Depuis de nombreuses années maintenant, des flux nombreux de migrants africains essaient d’arriver en Europe. Des gens qui ont quitté leurs familles et leurs foyers, parce qu’ils n’ont pas d’alternative dans leur pays pour trouver un emploi, ou simplement des gens qui fuient la pauvreté, la faim et les conflits armés. De nouveau, l’Europe se sent menacée par l’instabilité de l’Afrique. Nombreuses sont les causes de l’instabilité en Afrique et nous ne pouvons pas blâmer uniquement l’Europe pour la responsabilité de cette situation. Cependant, l’Europe a la possibilité d’aider les Africains si elle veut bien modifier les APE pour un accord économique réellement bénéfique aux deux parties.

 

Les pays africains ont fourni de nombreux efforts au cours des dernières décennies pour renforcer leur démocratie, pour développer des systèmes économiques attentifs à leurs réalités, pour créer une industrie naissante et pour améliorer les services sociaux fondamentaux comme les systèmes sanitaire et d’éducation. Ils ont lutté contre la corruption et, dans certains pays, ils ont dû surmonter des conflits armés. L’Afrique a aussi dû traiter avec les conséquences de la pauvreté causée par de nombreuses années de soumission économique à d’autres pays.

 

La visite du Pape François au Parlement Européen est une opportunité pour revendiquer le rôle de l’UE comme une institution qui veut reconnaître la dignité de toutes les personnes et qui veut créer plus d’égalité entre les nations.

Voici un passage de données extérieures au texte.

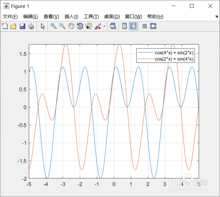Open the 工具(T) menu
Screen dimensions: 220x197
click(91, 17)
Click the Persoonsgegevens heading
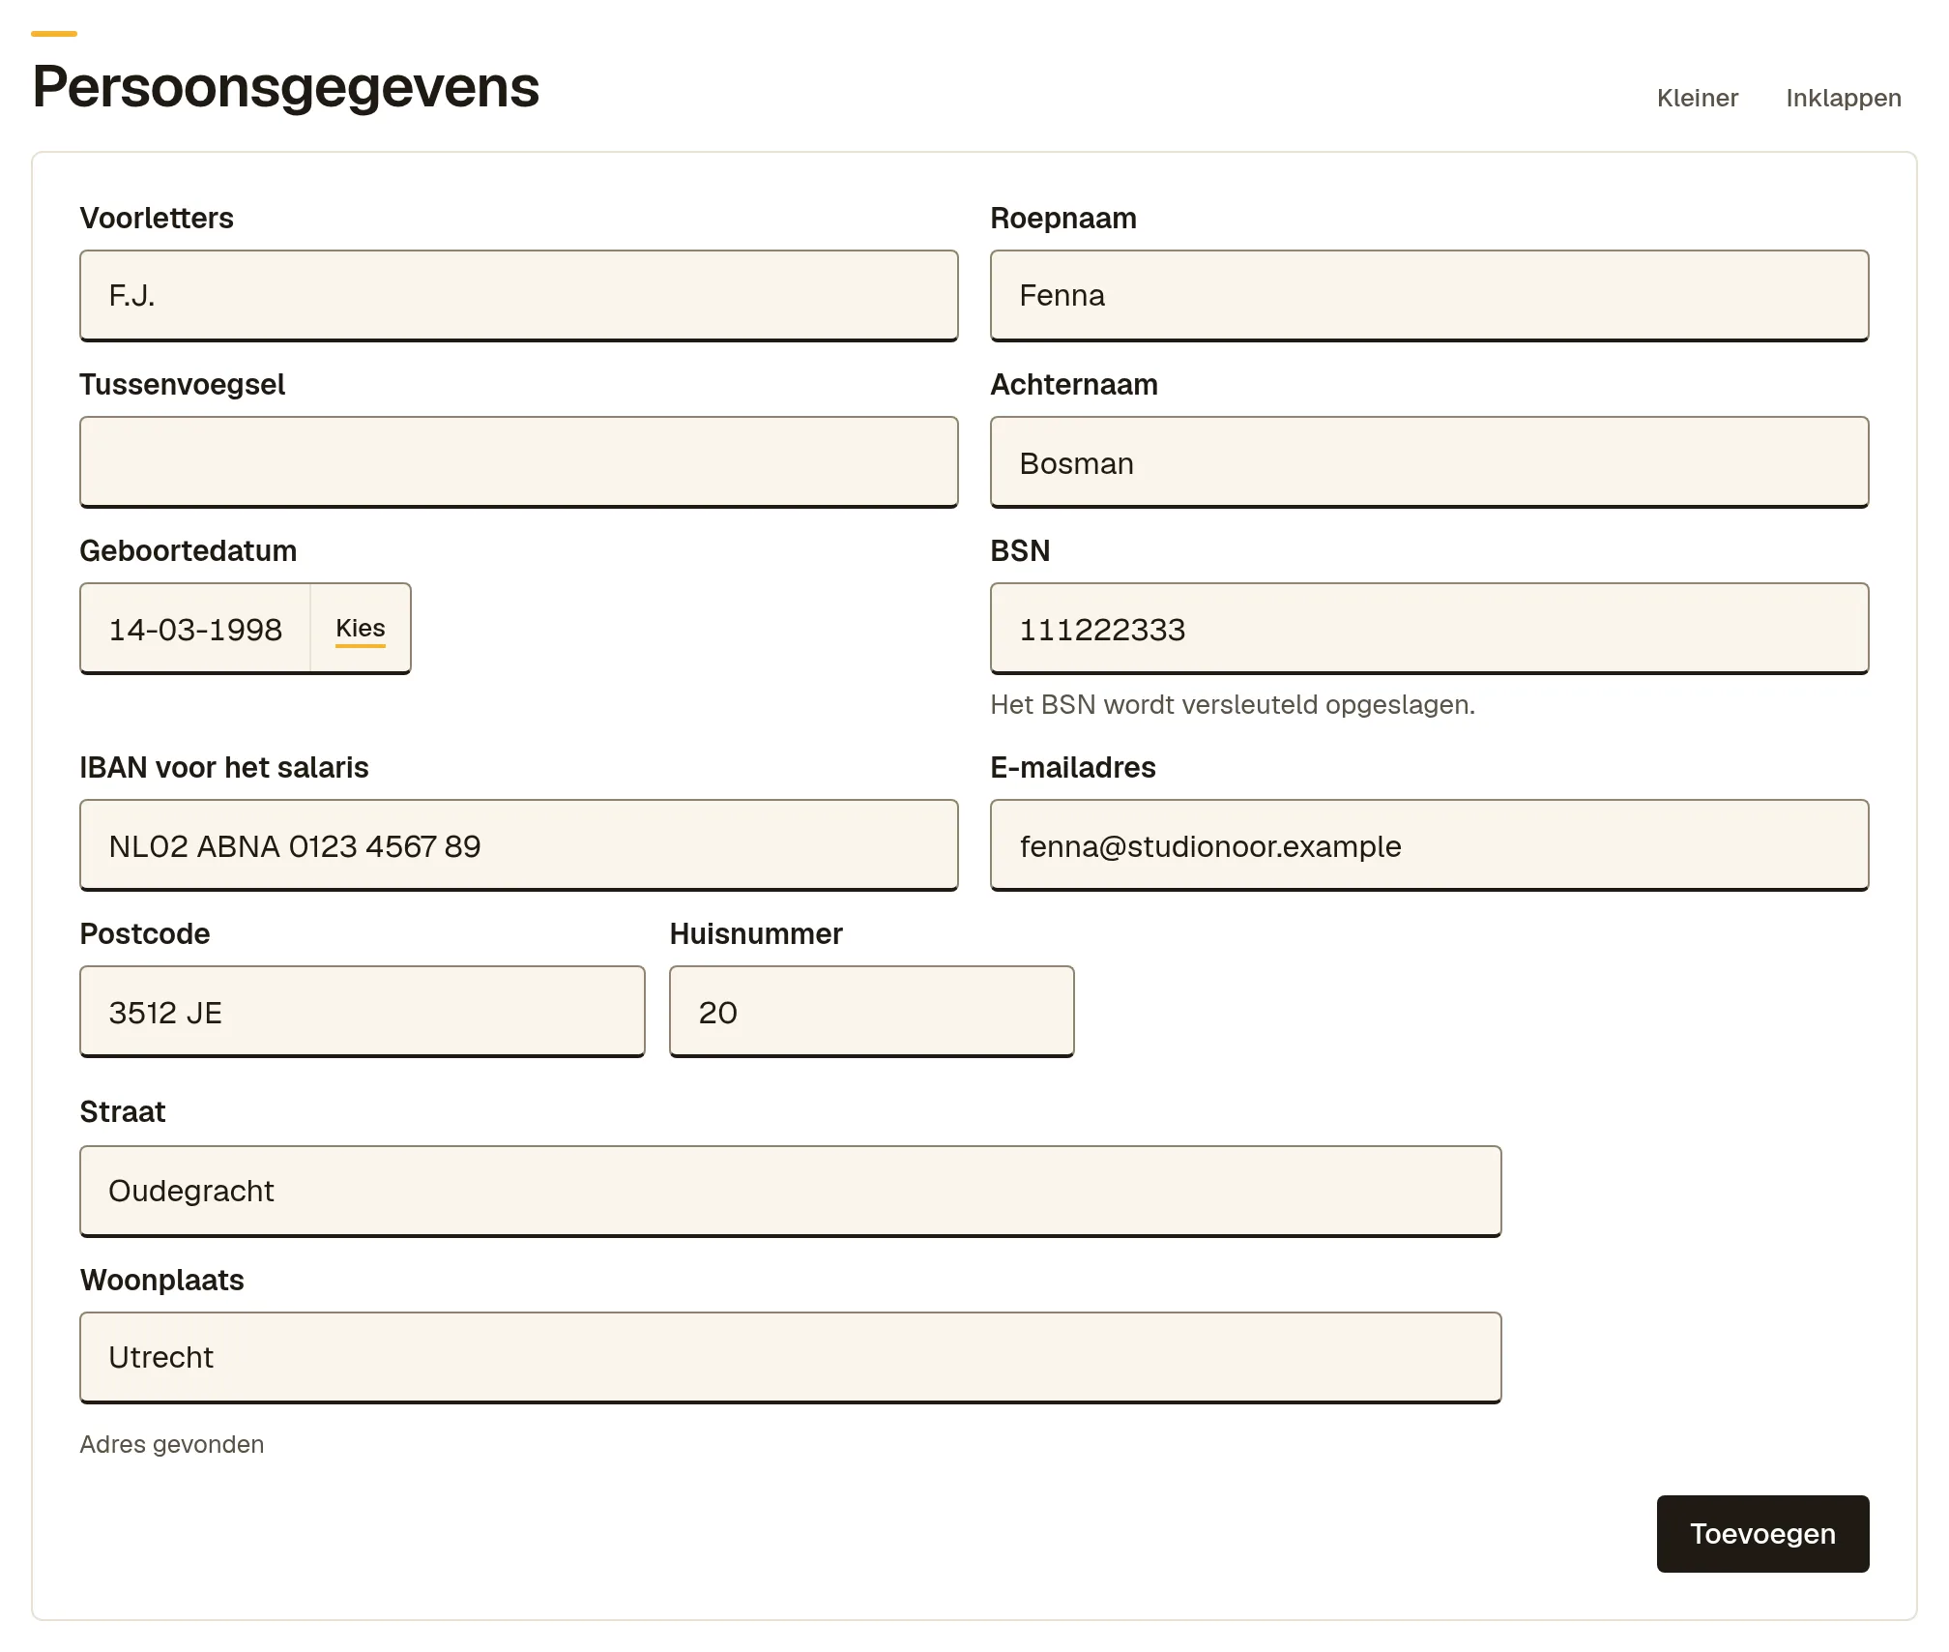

Comme Jésus, AEFJN veut revenir au temps ordinaire avec la joie de travailler avec Dieu pour servir le Royaume de miséricorde et de vérité, de justice et de paix, parce que, même aujourd’hui, Jésus est dans nos vies et qu’il parcourt les réalités de la vie ordinaire pour atteindre tous, en commençant par les derniers. « Jésus parcourait toutes les villes et les villages, …et voyant les foules, il fut pris de pitié pour elles, parce qu’elles étaient harassées et prostrées » (Matthieu 9, 35-36).

 

Finalement, AEFJN veut se souvenir dans nos prières des sœurs Olga Raschietti, Lucia Pulici et Bernadetta Boggia, trois missionnaires Xavériennes de Marie, qui ont perdu la vie pendant leur mission au Burundi comme un témoignage de la miséricorde de Dieu en Afrique.